The ransomware problem will go from bad to worse because while cybersecurity talent hires are expensive (and sparse), it costs very little to be a hacker. In fact, in other parts of the world, hacking is acceptable and sometimes even celebrated. Hence, a lot of these elusive cybercriminal groups are believed to be nation-states targeting the US. 

To thwart these attacks, we urgently need to normalize the conversation around cybersecurity to build awareness and foster a desire to join the industry. 

How do we close the gap? 

Software and automation play a crucial role in resolving the talent shortage. 

When machines create better interfaces for less technical people, the industry will be able to diversify the pool by hiring more women and people of various backgrounds. We want to harness skills that are unique to humans, such as problem-solving and critical thinking. Automated and turn-key intelligence solutions would enable humans to exercise these capabilities by taking care of data modeling, correlating data, and driving insights from data swamps. 

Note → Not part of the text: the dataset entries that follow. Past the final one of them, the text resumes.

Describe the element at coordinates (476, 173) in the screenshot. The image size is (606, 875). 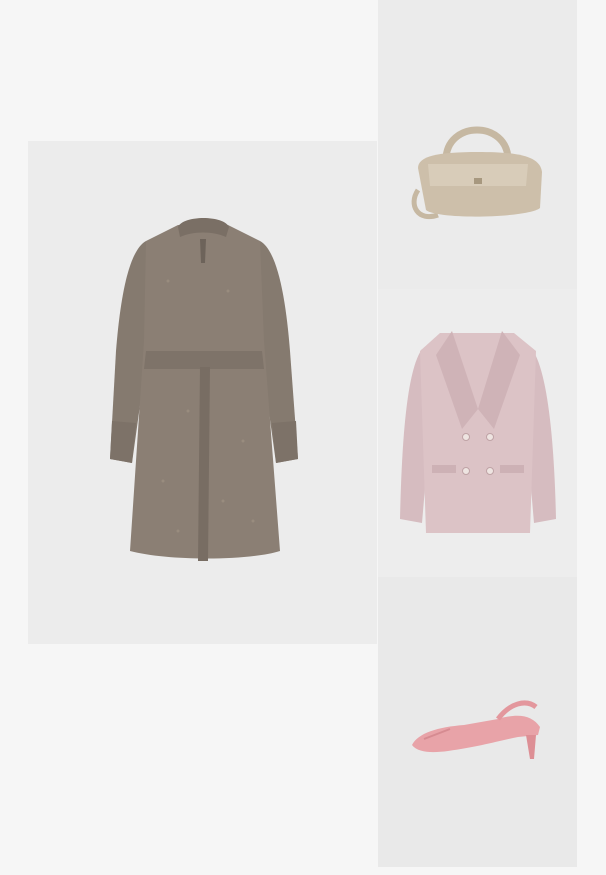
I see `handbag-image` at that location.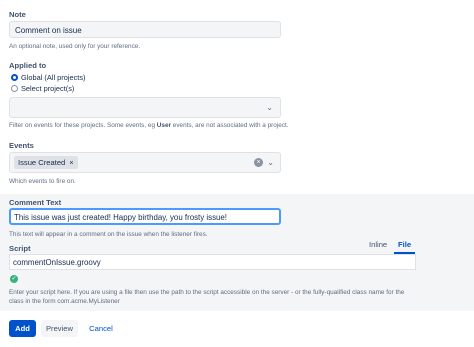 Image resolution: width=474 pixels, height=347 pixels. Describe the element at coordinates (101, 328) in the screenshot. I see `cancel-button: Cancel` at that location.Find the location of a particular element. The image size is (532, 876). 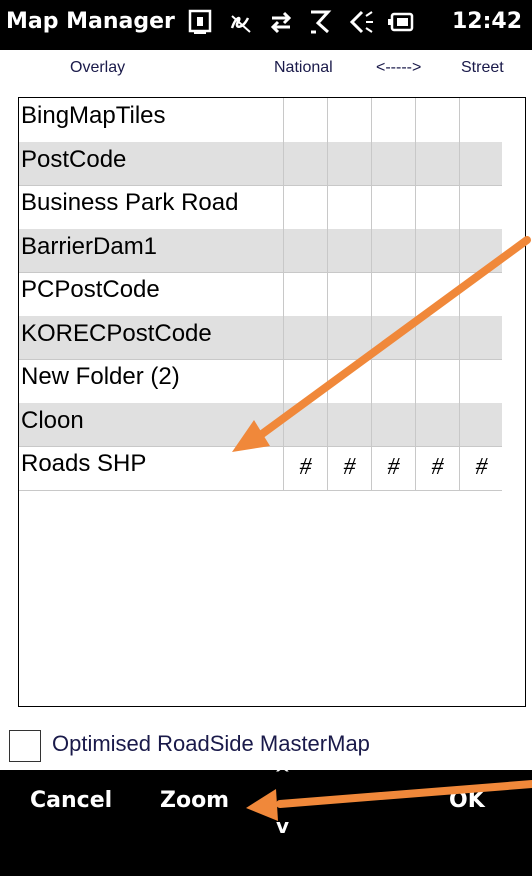

optimised-roadside-checkbox is located at coordinates (25, 746). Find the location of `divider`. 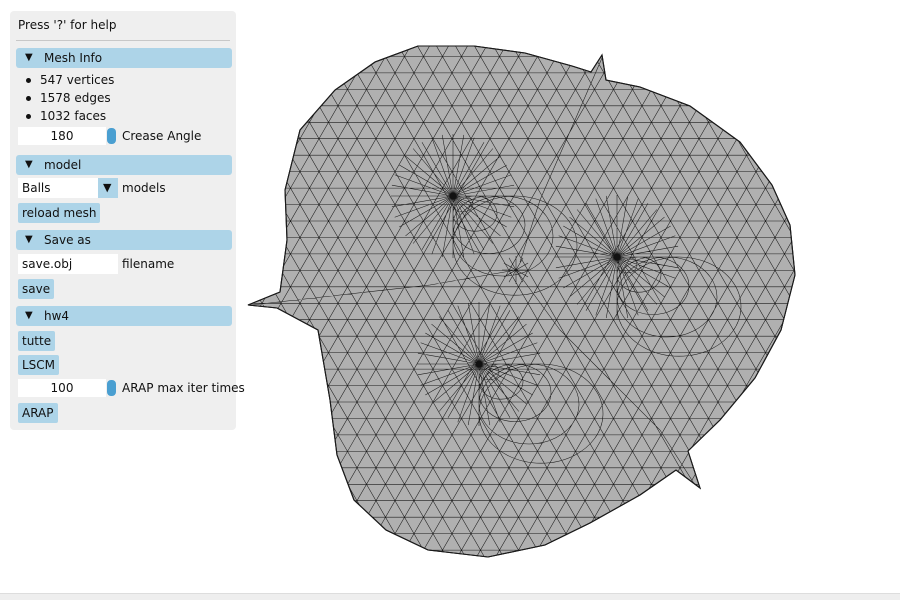

divider is located at coordinates (123, 40).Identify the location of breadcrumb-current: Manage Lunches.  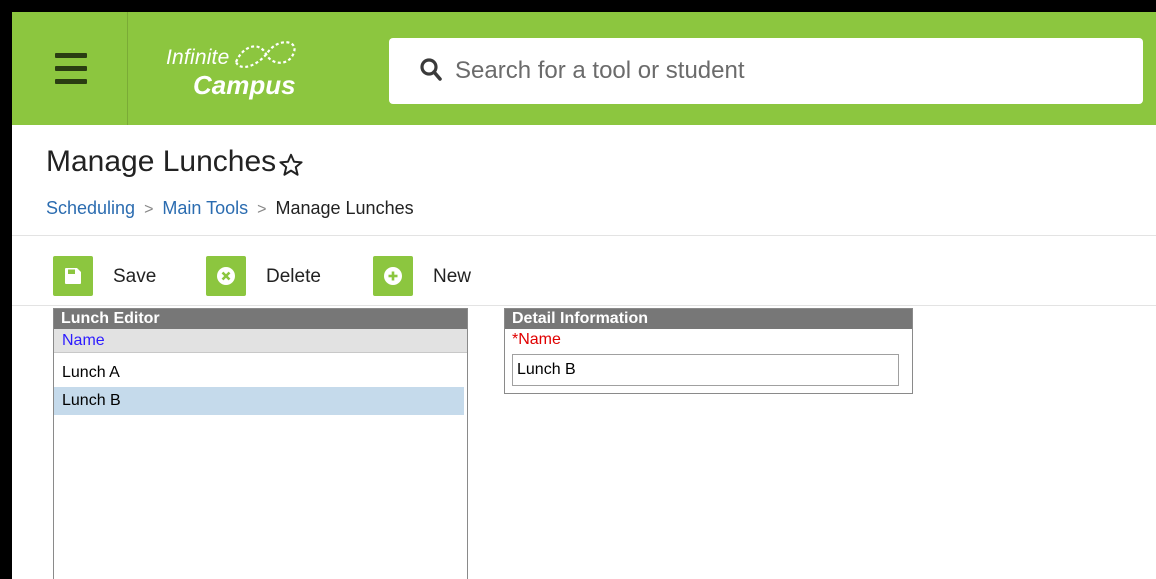
(344, 208).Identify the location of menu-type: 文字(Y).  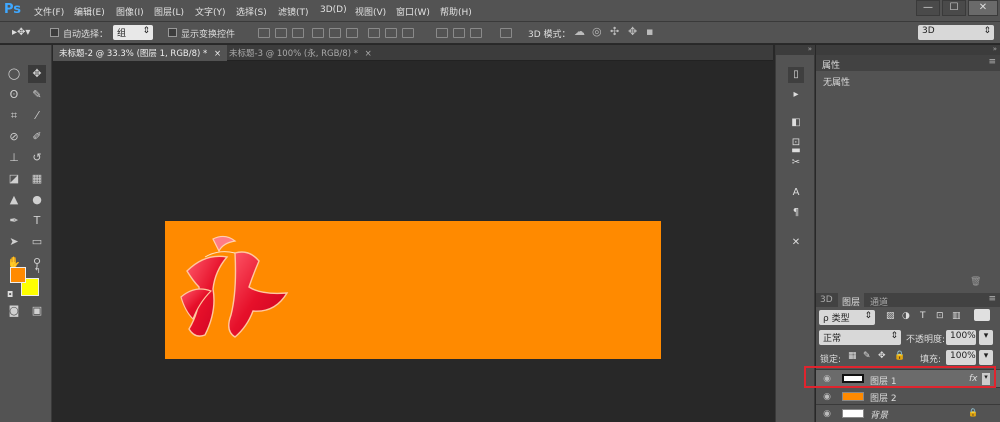
(210, 12).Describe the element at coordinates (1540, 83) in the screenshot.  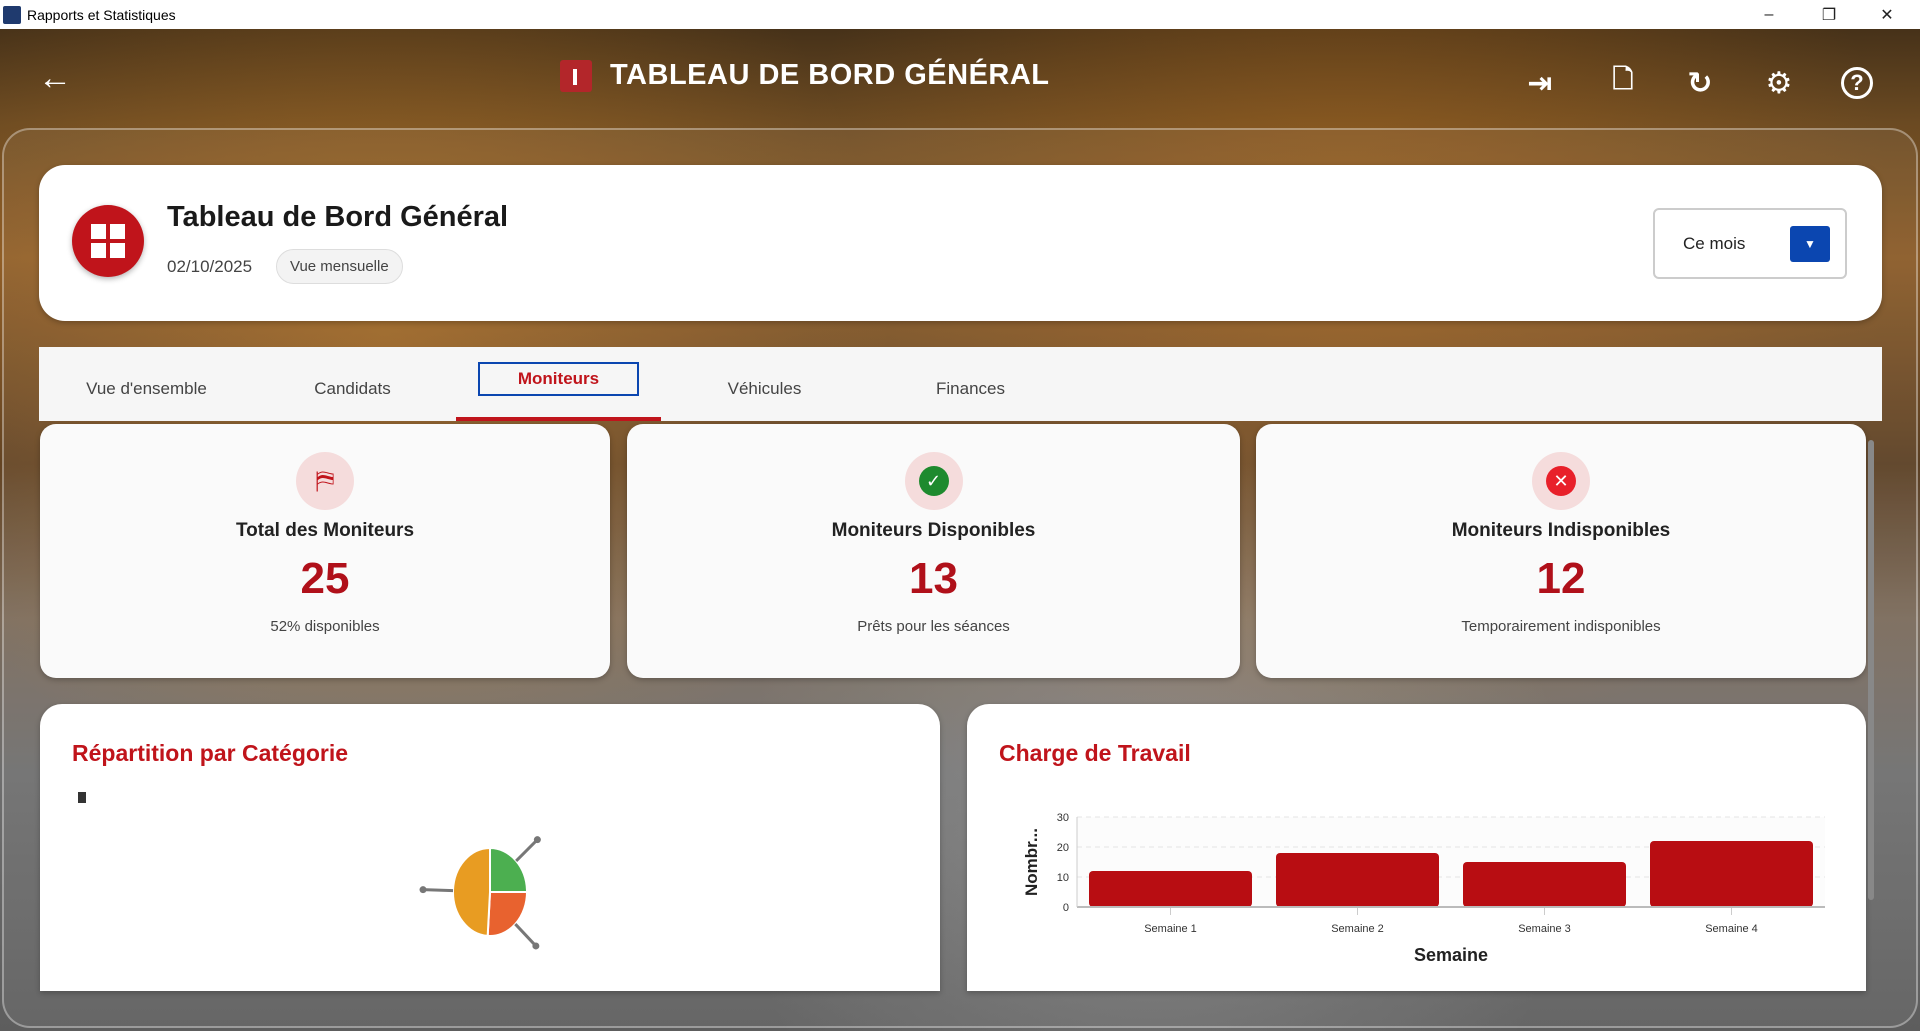
I see `export-icon: ⇥` at that location.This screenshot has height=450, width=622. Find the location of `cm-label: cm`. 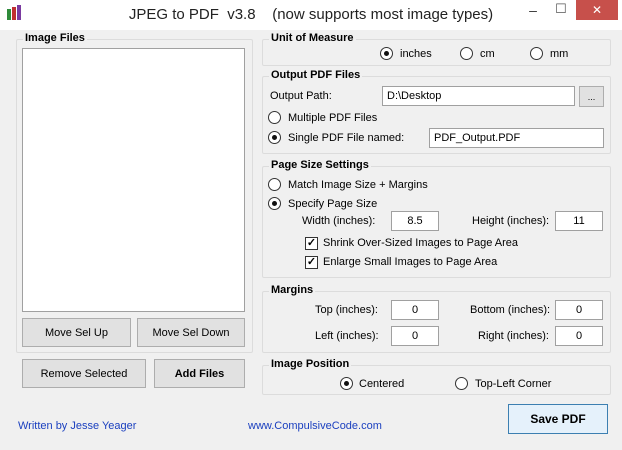

cm-label: cm is located at coordinates (488, 54).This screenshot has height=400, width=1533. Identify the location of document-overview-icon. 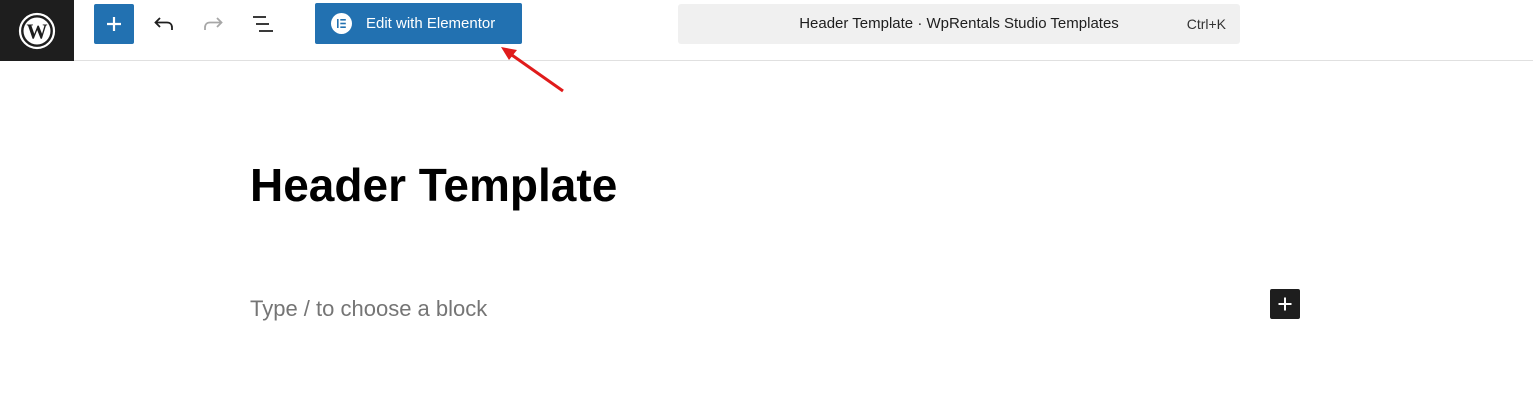
(263, 24).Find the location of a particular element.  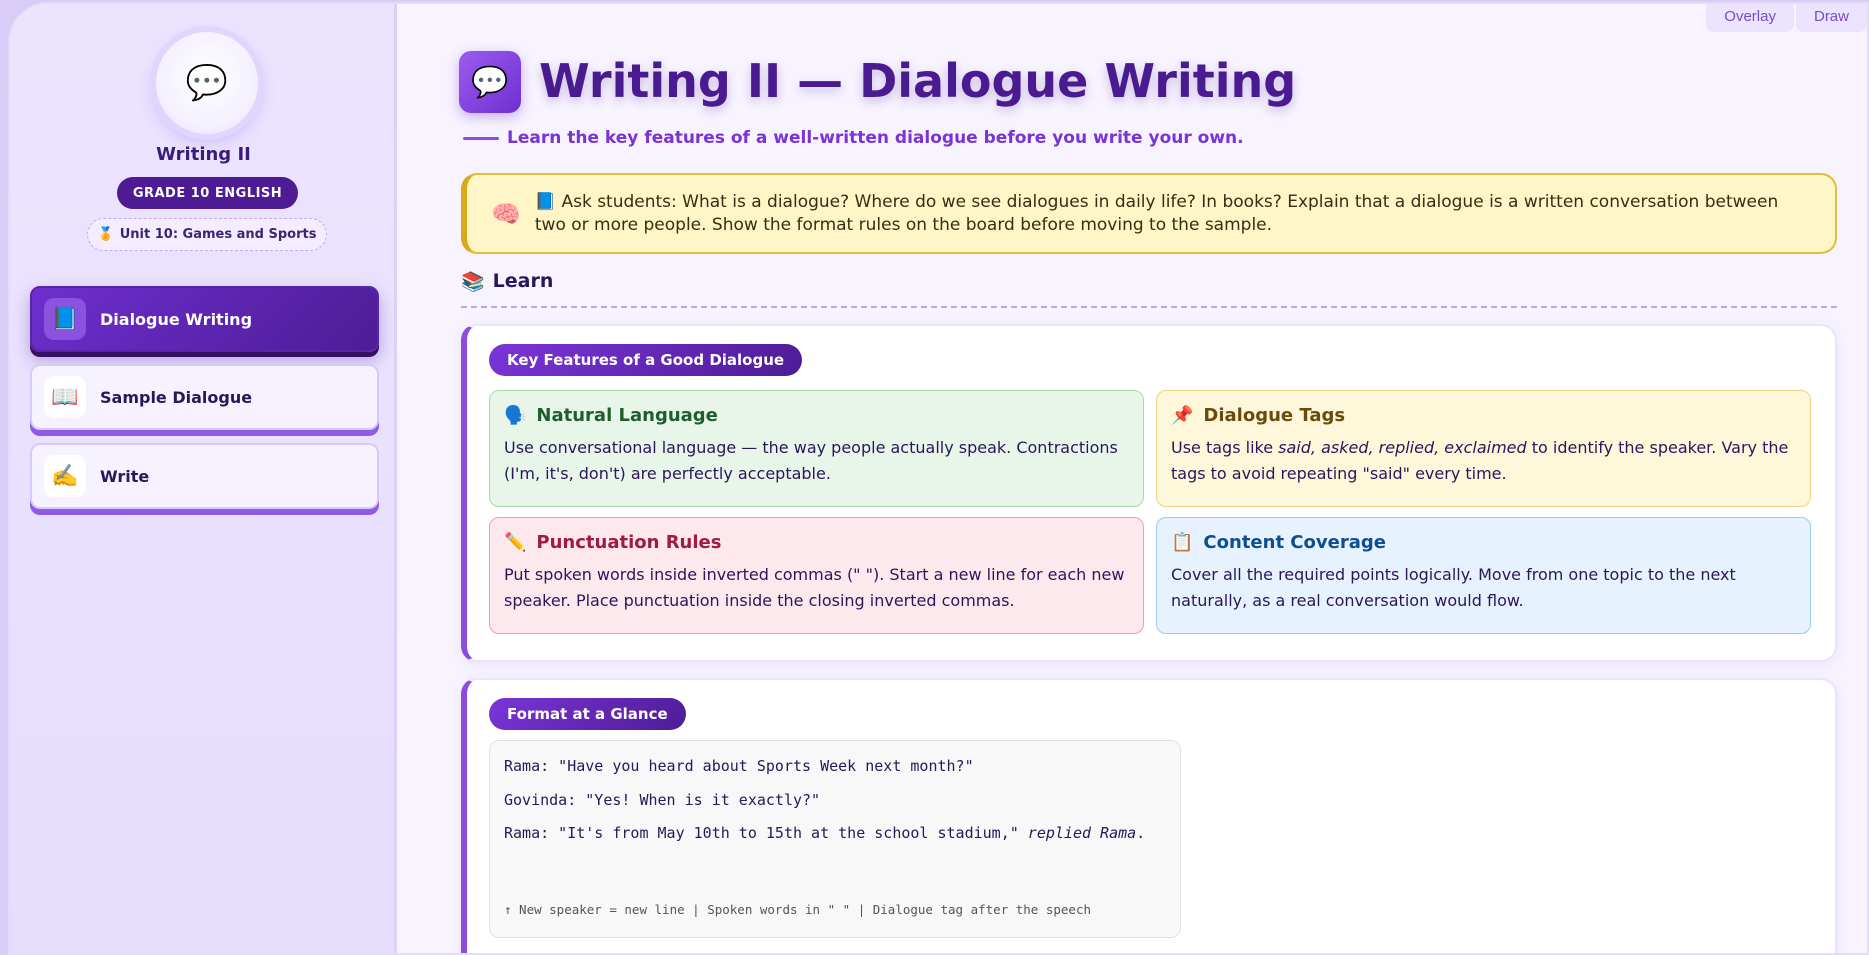

writing-hand-icon: ✍️ is located at coordinates (65, 476).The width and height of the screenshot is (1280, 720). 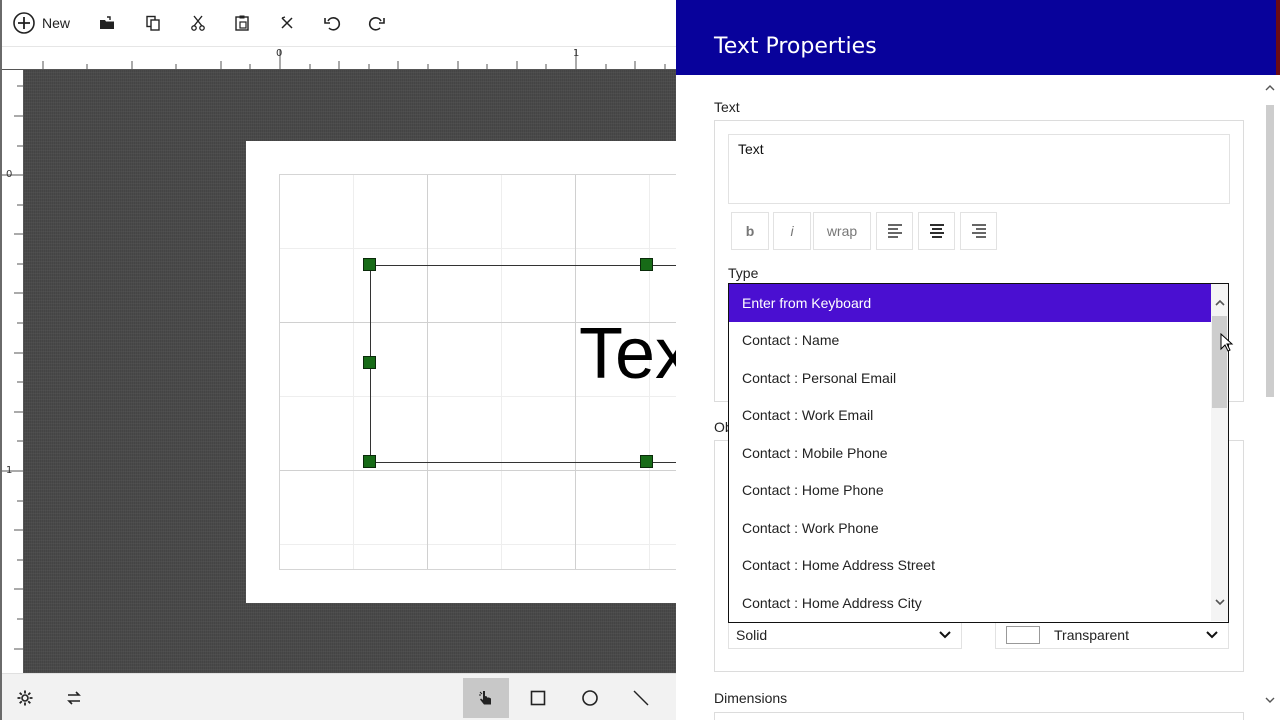 I want to click on redo-icon, so click(x=376, y=24).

On the recruitment side, we need an industry-wide initiative to onboard people from various schools around the country, retool people in different fields, and train critical thinkers who don’t have technical degrees. 

With the proper certifications and mentorship, somebody out of high school can secure a lower-level analyst role and learn from the ground up. Then, we can build awareness and desire by educating folks on cybersecurity and how it is a lucrative, growing career that the next generation wants to be a part of.